The cover of the copy that I read, that does not have as much of the objectionable material in it

So what was my reaction to it? I read it all in one day, and fell into the world that Card built. I HAD to find out what was going to happen to Ender, and whether he would survive everything that was being stacked against him. (I admit, it may have helped that I had Harrison Ford’s voice in my head as Colonel Graff and Sir Ben Kingsley’s as Mazar Rackham). I was both captured and horrified. It reminded me a lot of current YA dystopias (Hunger Games, Divergent, The Testing) in that the youth were put into horrific and battle situations where the adults were stepping back and watching, and waiting, and placing hopes and expectations on them. There is still a lot of racism and sexism and homophovia within the book, and I can see it being a hard book to discuss within a classroom content. I’ll be extremely interested to see how they take those issues within the movie; Card is a producer on the movie but did not write the script.

What did I take away from it?


OMG, do the adults suck in this world. His parents are clueless to what they signed their kids up for, nor do they know to what extent their children are doing. I never caught whether or not the Wiggin family was just superior genetics or they were tinkered with (I lean towards tinkered) but you would think that if the I.F. knew how wrong Peter was, they’d keep an eye on him. None of the teachers step in for the fights at any time, and although as the book goes on Graff becomes more of a friendly figure in the book, everything is completely negated by Ender’s “graduation” and Mazer tricking Ender into destroying the Buggers in the last “simulation”. 

Kids are completely expendable in the quest for total destruction of the Buggers. They go through Peter and Valentine in their quest for the ultimate commander, and then toss them aside (never mind their obvious extraordinary intelligence and intensely abnormal personality issues). We never know how many possibilities for the leader of the fleet there were before Ender- Mazar never says, just that there were many before but no one reached the final “simulation”. The adults turn all the kids on each other to hone their fighting abilities, and hide the death of one (he “graduated” and was supposedly returned to his town of Spain) in order to reach the goal- total destruction of the Buggers. Nothing else is important- not the mental health of these kids, not what they can do/become afterwards, not whether they’ll be normal- just total destruction of the Buggers.

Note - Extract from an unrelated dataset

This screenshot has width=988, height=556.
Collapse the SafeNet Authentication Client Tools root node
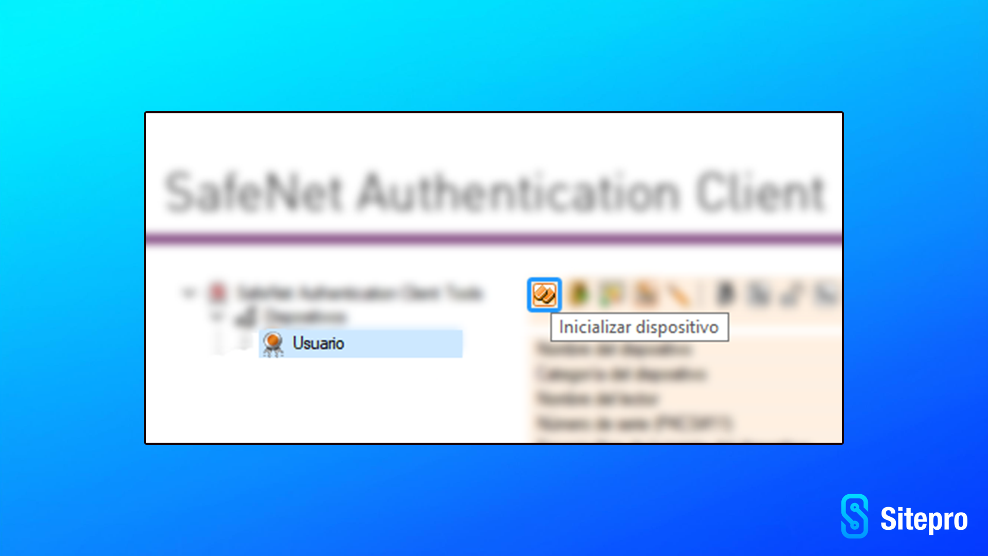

Sometimes things come in circles. Karen and I went and saw Star Trek: Into Darkness, and I was really struck by how in the movie Kirk went from full out vengeance and destruction to capture and return for trial based on discussions with Spock and his own internal struggles. In stead of just blasting away, he chooses what we would call the “human” choice and to bring the villain in for trial.
In Ender’s Game, Ender never GETS that chance to have that discussion and choice until it’s far too late. It’s always after things have happened that he gets the chance to reflect- and wish that things were different, that he could go in a different direction. Every fight is forced, and there is no way that he can back away from anything- to do so would be to seal his fate, or to be iced out and send destruction to the human race. Every time he rebels against something, he ends up “winning” the game anyway, and finding the clues to his next challenge. Ender’s Kobayashi Maru if you will, is discovering that his end rebellion destroyed the entire Bugger race. And like Kirk, he is actually given a second chance at the end of Ender’s Game, if he can take it.

Have you read the book? What did you think? Share in the comments below.


  1. Are you doing a program? Let me know if you have ideas.

  2. I am doing a library program for this and I am in dire need of ideas! I am planning to set up a relay race relating to various challenges that Ender faces in Battle School. If you have any suggestions, they are very welcome!